Exercise prompt: Below are the records; print them again exactly and omit the pictures.

Dataset section start

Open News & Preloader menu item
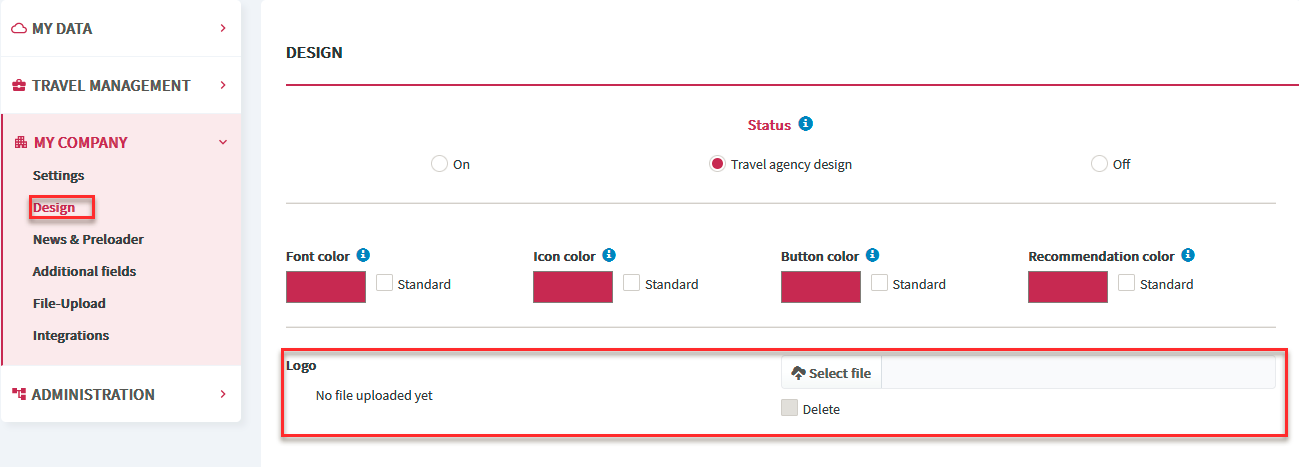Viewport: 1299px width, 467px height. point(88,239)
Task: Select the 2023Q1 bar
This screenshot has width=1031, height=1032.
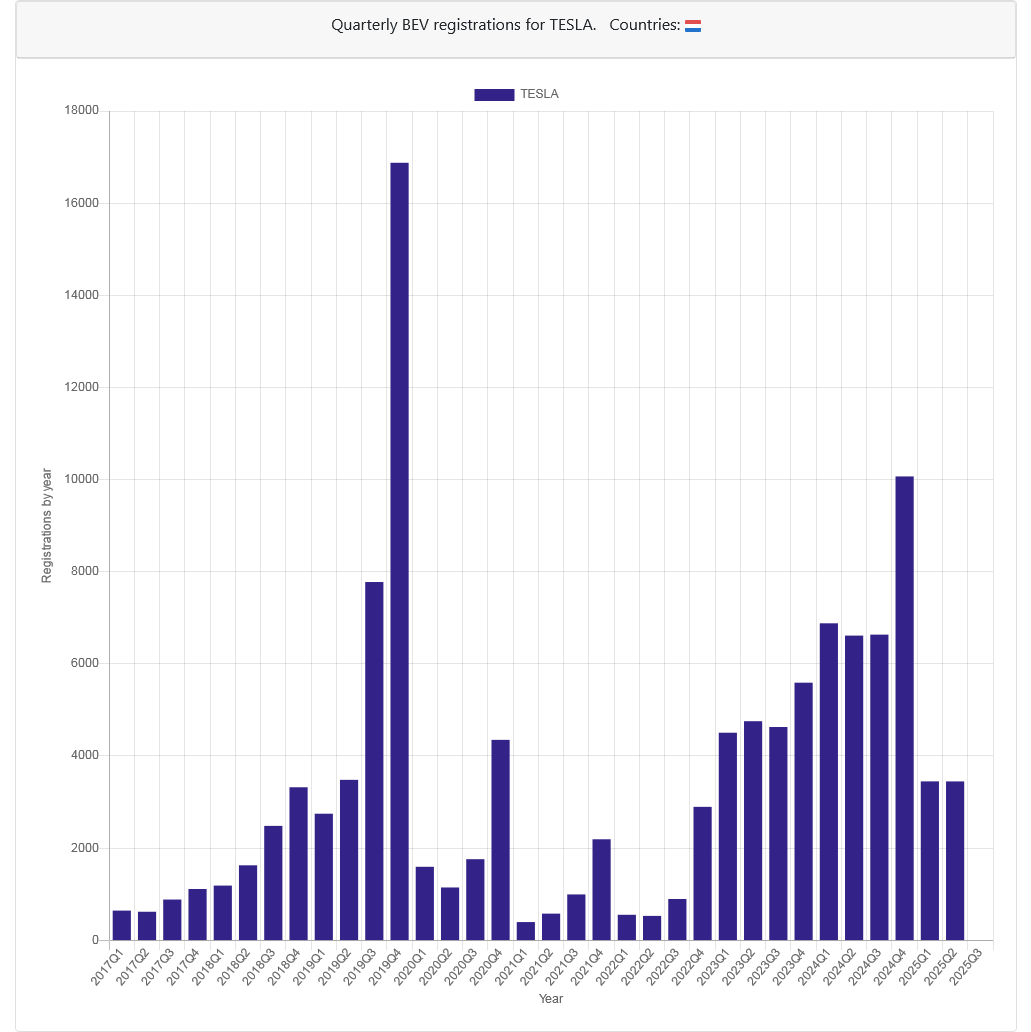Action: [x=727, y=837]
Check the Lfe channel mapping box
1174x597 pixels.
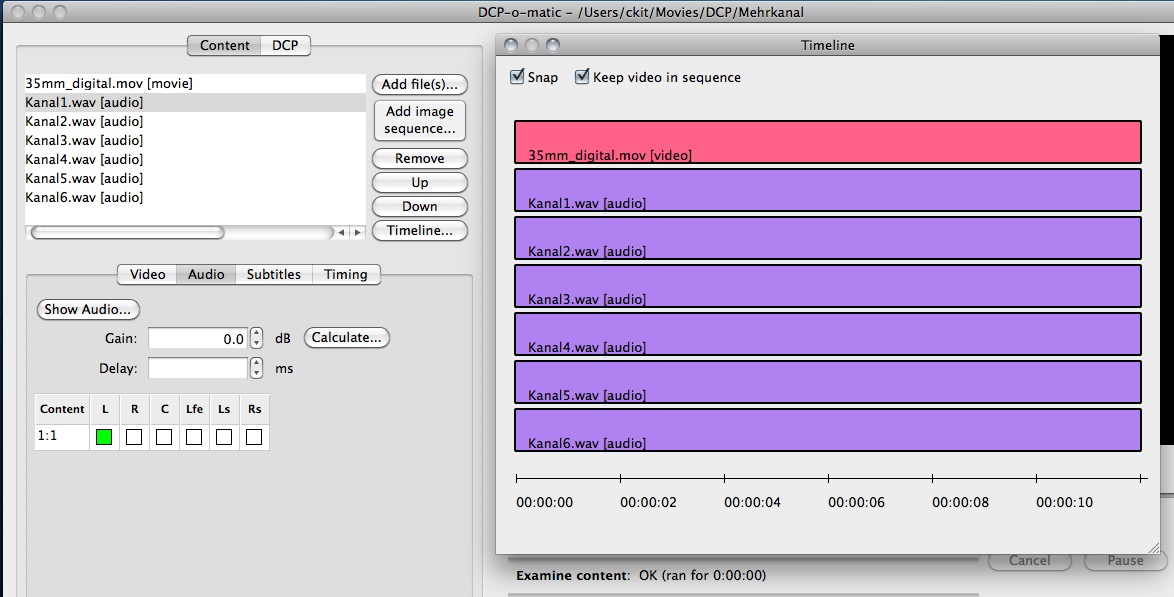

Dataset section end

Output for this task:
Open News & Preloader menu item
Viewport: 1299px width, 467px height. point(88,239)
Task: Select the 2023Q1 bar
This screenshot has width=1031, height=1032.
Action: [x=727, y=837]
Check the Lfe channel mapping box
1174x597 pixels.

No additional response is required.